Pergantian rezim, entah itu dari Orde Baru ke Orde Reformasi, dari militer ke sipil, dan kemudian kombinasi militer-sipil, tetap tidak mengubah birokrasi menjadi sehat. Max Weber menyebut birokrasi legal-rasional. Institusi yang menggerakkan masyarakat modern.

Di era Reformasi, korupsi malah menjalar hingga ke lembaga legislatif. Banyak unsur pimpinan maupun anggota DPRD tingkat I dan II periode lalu terpaksa mendekam di penjara akibat menjarah uang rakyat.

Di tingkat nasional, ketua DPR dan wakil ketua MPR juga sempat meringkuk di sel tahanan Kejaksaan Agung. Termasuk Gubernur Bank Indonesia. Ironisnya, mereka berkuasa dan memberi perintah dari balik terali besi tersebut. Tidak ada bangsa dan negara di dunia yang melakukan hal seburuk ini. Bahkan tidak ditemukan di negara yang dilanda perang saudara, seperti di Afrika.

Lantas dari mana semua sumber borok birokrasi ini?

SEJARAH birokrasi di Nusantara bermula dari era tanam paksa. Namun, seperti ditulis JI (Hans) Bakker dalam Bureaucratization of Patrimonialism: Colonial Taxation and Land Tenure in Java, 1830-50, Cultuurstelsels (tanam paksa) tidak memodernisasi Jawa. Kebijakan kolonial memerintah secara tidak langsung cenderung memperkuat struktur kekuasaan lokal yang bersifat patrimonial.

Akibatnya, seperti dikemukakan Clifford Geertz, hanya aspek administratif birokrasi yang dimodernisasi secara relatif, sementara struktur dasarnya tetap sama. Maka ketika tahun 1870 dilakukan upaya perubahan struktural dalam sistem politik di Pulau Jawa, sisa stelsel lama tersebut merintanginya.

Upaya kolonial Belanda membangun birokrasi legal-rasional sebagian besar tidak efektif. Ditambah pendekatan yang lamban dan terlalu berhati-hati, Belanda gagal membentuk pemerintahan modern.

DAFTAR TUGAS
**a.** Menurut kutipan tentang birokrasi, sejarah birokrasi di Nusantara bermula dari era apa?
**b.** Lanjutkan kutipan tentang birokrasi, mulai dari kalimat sesudah kalimat terakhirnya.

KUMPULAN DATA
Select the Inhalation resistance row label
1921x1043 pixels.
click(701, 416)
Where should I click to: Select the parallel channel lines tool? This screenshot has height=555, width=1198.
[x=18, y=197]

* * *

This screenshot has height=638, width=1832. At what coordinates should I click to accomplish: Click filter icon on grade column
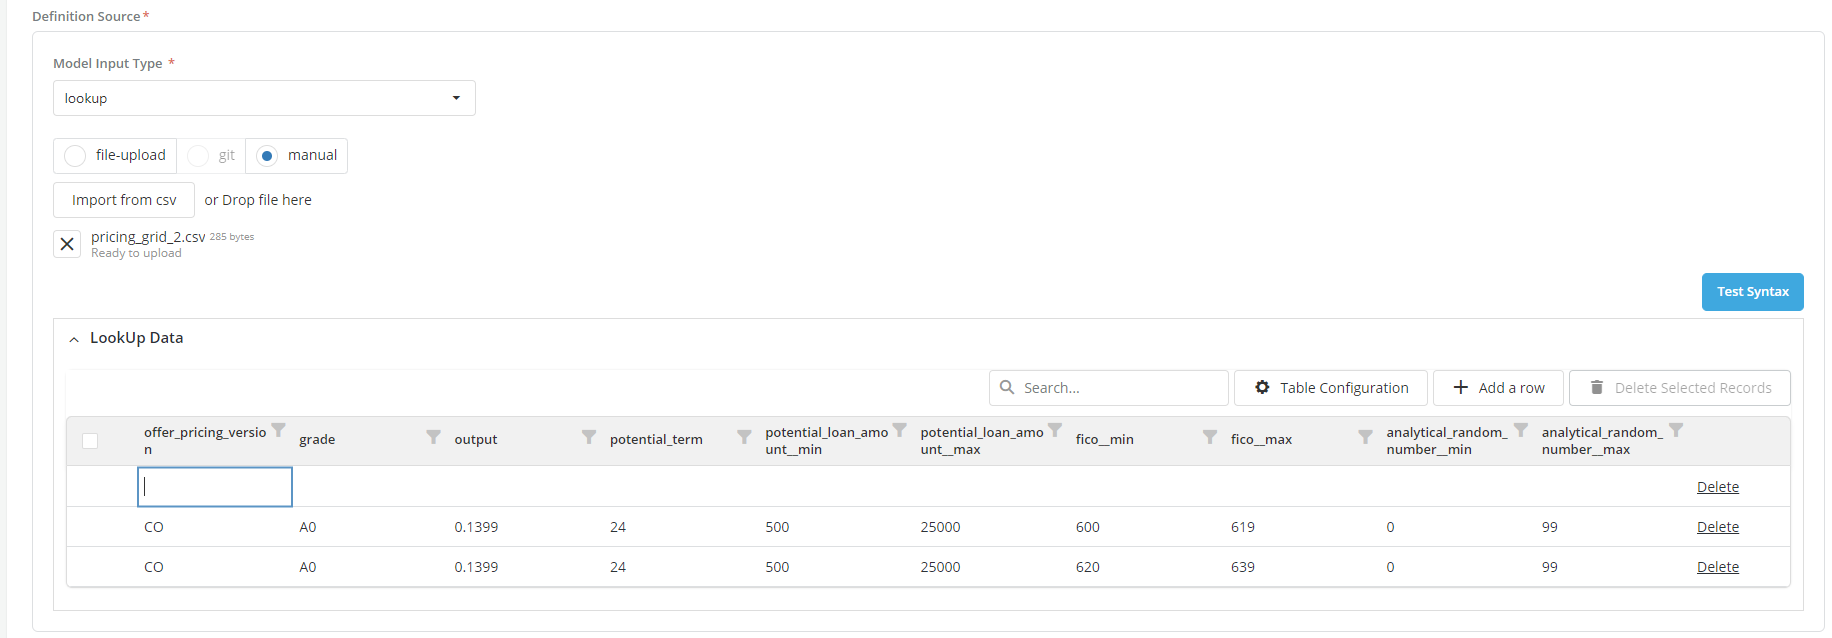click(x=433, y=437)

...

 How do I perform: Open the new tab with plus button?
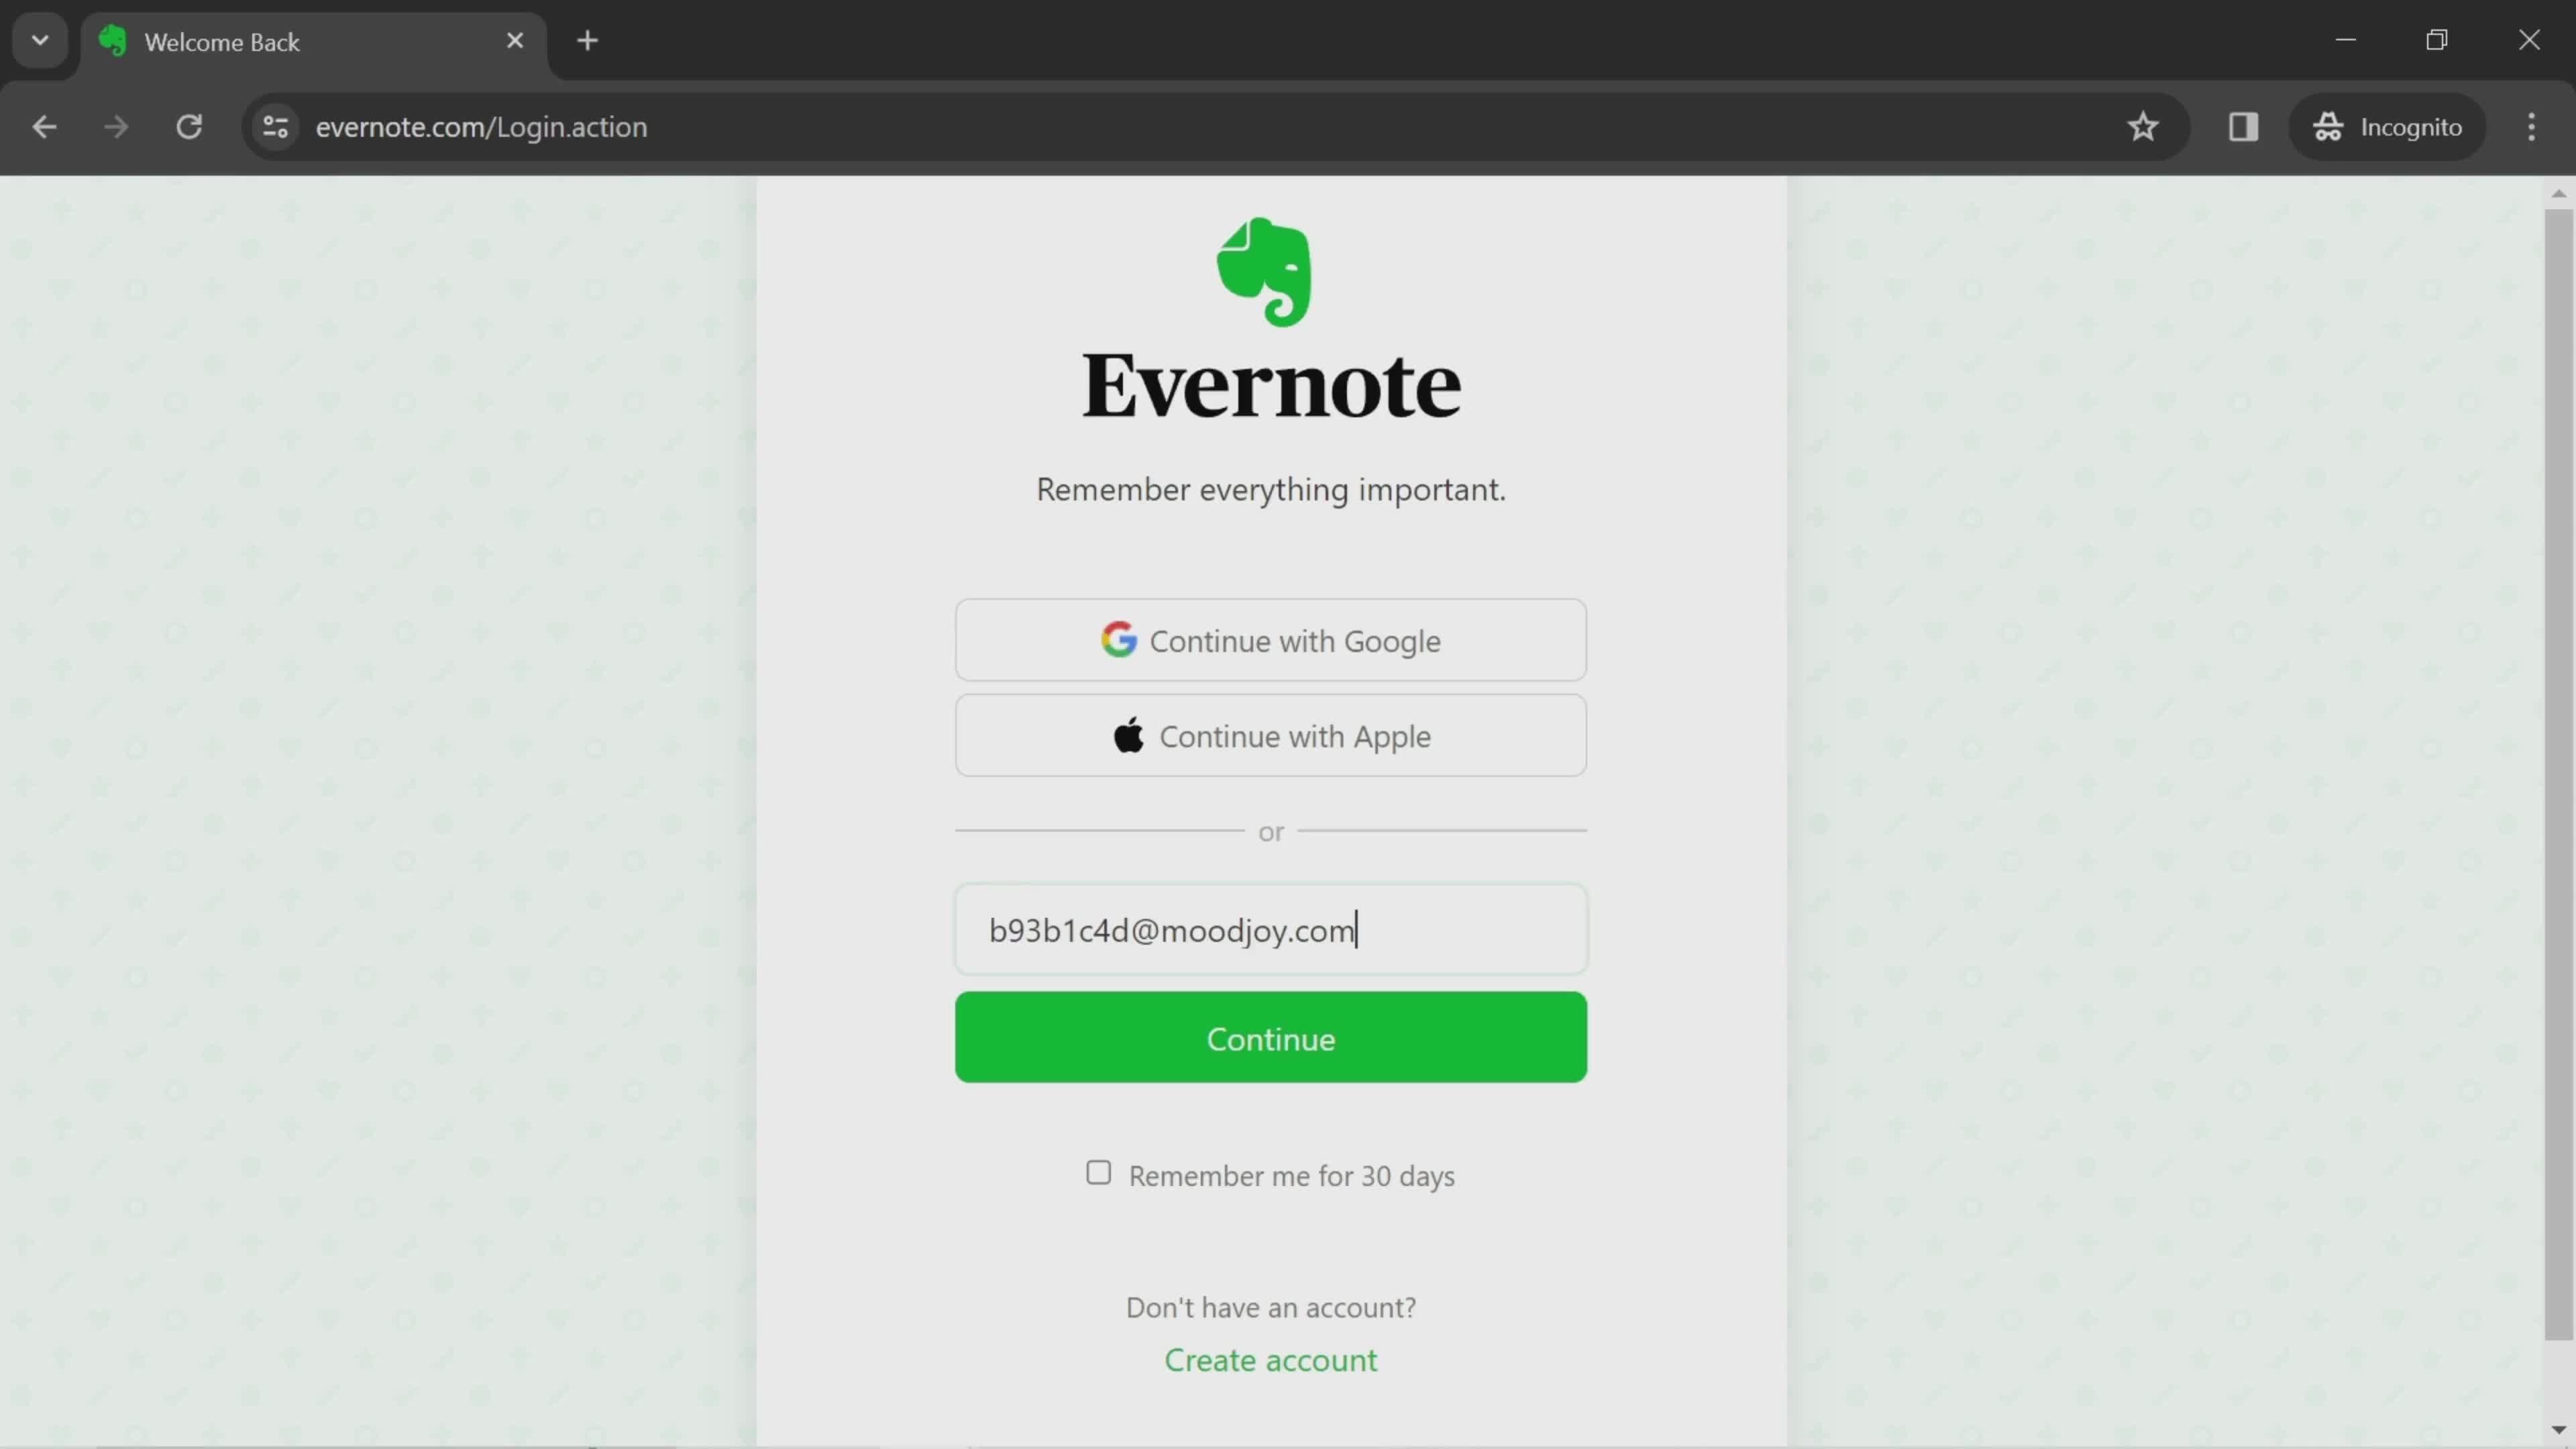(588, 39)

JAWABAN PER TUGAS
**a.** Sejarah birokrasi di Nusantara bermula dari era tanam paksa.

**b.**
Di luar Pulau Jawa, sistem tanam paksa memang tidak dikenal. Namun, pembaruan administrasi menyusul belakangan. Di sini aspek sosio-kultural dan ekonomi pemerintahan kolonial cenderung merefleksikan apa yang dilakukan sebelumnya di Pulau Jawa.

Dalam Patrimonialism, Involution, and The Agrarian Question in Java: A Weberian Analysis of Class Relations and Servile Labour, Bakker mencoba menjelaskannya lebih detail dengan menganalisis hubungan pusat-pinggiran. Antara kepentingan elite merkantilis di Belanda, yang diwujudkan dalam kebijakan indirect-rule, dengan kepentingan penguasa lokal mempertahankan kekuasaan yang bersifat patrimonial.

SOSOK birokrasi patrimonial itu sendiri menjadi jelas jika dibandingkan dengan birokrasi legal-rasional. Max Weber menyebut beberapa karakteristik birokrasi legal-rasional. Antara lain, pembagian kerja dan spesialisasi tugas, peraturan hubungan atasan-bawahan yang bersifat impersonal dan rasional, pemisahan antara milik publik dan pribadi, serta loyalitas birokrat pada perintah atasan yang bersifat impersonal. Sedangkan perekrutan didasarkan pada kualifikasi formal serta uji kemampuan. Dengan sendirinya penempatan seseorang pada jabatan tertentu ditentukan kemampuan dan prestasi.

Sebaliknya dalam birokrasi patrimonial, pembagian kerja dan tugas tersebut tidak jelas. Hubungan atasan-bawahan bersifat personal, tidak membedakan milik publik dan pribadi, serta loyalitas kepada orang yang memegang jabatan di atasnya. Perekrutan didasarkan pada hubungan keluarga, perkoncoan, dan parpol. Demikian pula penempatan seseorang pada jabatan tertentu.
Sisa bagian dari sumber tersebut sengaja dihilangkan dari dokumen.